### Documento ###

En segundo término, es pertinente afirmar que la reformulación
de las tradicionales políticas de bienestar estuvo pautada por un intento
político de conservar de alguna manera –mínima o máxima, según la política social en cuestión– rasgos estructurales y de identificación del viejo
sistema de protección. En otras palabras, la desarticulación de la matriz
clásica de bienestar no se llevó a cabo de manera radical u ortodoxa en
lo referente a su orientación y al diseño institucional establecido.
Por último, se evidencia que la innovación en materia de protección se produjo en aquellas áreas no típicas del welfare, como infancia,
juventud y género, buscando así, por una parte, incorporar demandas
sociales novedosas que no se encuentran estrictamente articuladas al
conflicto capital-trabajo, y por otra, responder a una situación socioeconómica caracterizada por la pobreza y la desigualdad que se estaba
plasmando en el país.
Es así que la reforma educativa uruguaya en el nivel primario, intermedio y técnico, iniciada en 1995 y en proceso de instrumentación hasta el presente, es un caso de tipo ideal, al menos en su formulación básica,
de modernizar el universalismo característico de esta política sectorial a
través de múltiples iniciativas, que van desde modificaciones generales de
la currícula y propuestas de mejoramiento educativo hasta la introducción
de programas focales para aquellos contextos socioeconómicos críticos,
pero sin debilitar su orientación universalista básica. Simultáneamente,
estos cambios se acompañaron de modificaciones institucionales que tuvieron como centro de acción la estructura organizativa que disponía el
sistema educativo previo a la reforma (ANEP-CODICEN, 1999).

###

**Ejercicios propuestos**
(1) ¿Puedes reescribir el fragmento del documento desde "Es así que la" hasta "reforma (ANEP-CODICEN, 1999).", ambos incluidos, sustituyendo "currícula" por "plan de estudios"?
(2) ¿Cómo resumirías el documento en dos oraciones?
(3) ¿Concuerdan con el documento estas afirmaciones? Responde sí o no a cada una y cita las palabras del documento que lo deciden: (a) La reforma educativa uruguaya comenzó en 1995. (b) La desarticulación de la matriz clásica de bienestar se hizo de manera radical. (c) La innovación en materia de protección se dio en las áreas típicas del welfare.
Las líneas no guardan relación alguna con el documento.

### Datos registrados ###

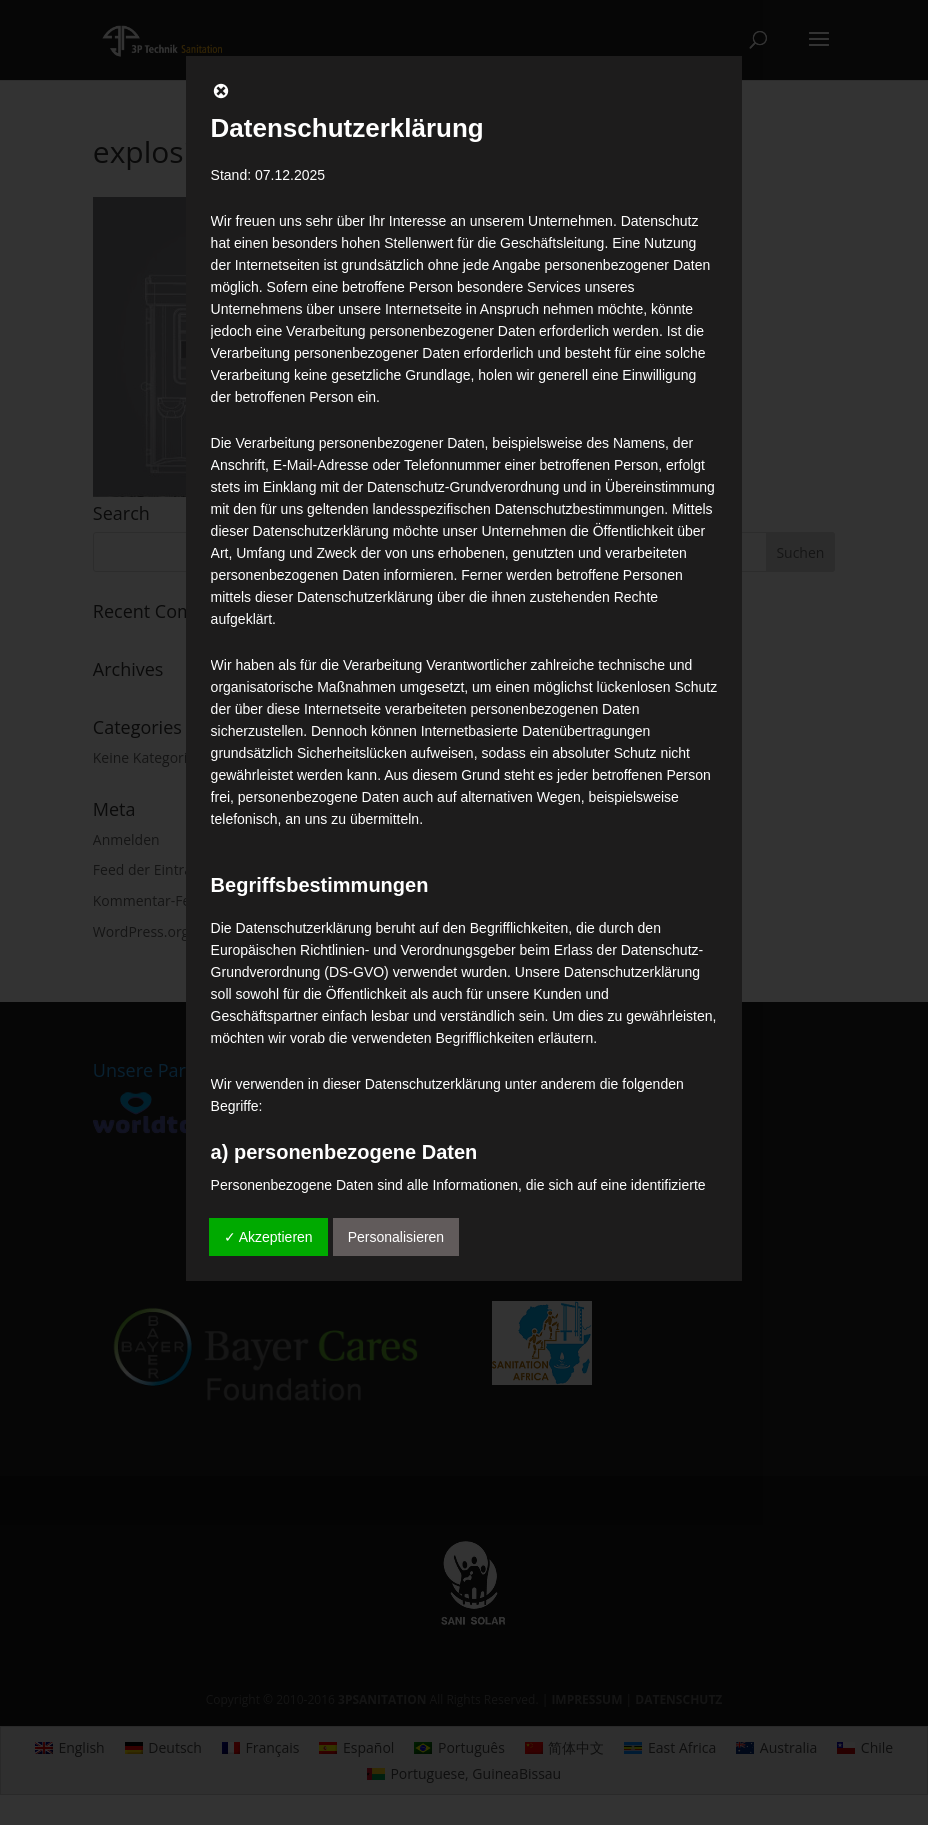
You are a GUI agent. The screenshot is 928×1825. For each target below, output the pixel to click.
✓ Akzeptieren (268, 1237)
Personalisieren (396, 1237)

###

**Respuestas**
(1)
Es así que la reforma educativa uruguaya en el nivel primario, intermedio y técnico, iniciada en 1995 y en proceso de instrumentación hasta el presente, es un caso de tipo ideal, al menos en su formulación básica,
de modernizar el universalismo característico de esta política sectorial a
través de múltiples iniciativas, que van desde modificaciones generales de
la plan de estudios y propuestas de mejoramiento educativo hasta la introducción
de programas focales para aquellos contextos socioeconómicos críticos,
pero sin debilitar su orientación universalista básica. Simultáneamente,
estos cambios se acompañaron de modificaciones institucionales que tuvieron como centro de acción la estructura organizativa que disponía el
sistema educativo previo a la reforma (ANEP-CODICEN, 1999).

(2) La reformulación de las políticas de bienestar intentó conservar rasgos estructurales y de identificación del viejo sistema de protección, sin desarticular de manera radical la matriz clásica, mientras la innovación se produjo en áreas no típicas del welfare como infancia, juventud y género. La reforma educativa uruguaya iniciada en 1995 es un caso de tipo ideal de modernización del universalismo mediante múltiples iniciativas, sin debilitar su orientación universalista y acompañada de modificaciones institucionales.

(3)
(a) Sí: "iniciada en 1995".
(b) No: "no se llevó a cabo de manera radical u ortodoxa".
(c) No: "se produjo en aquellas áreas no típicas del welfare".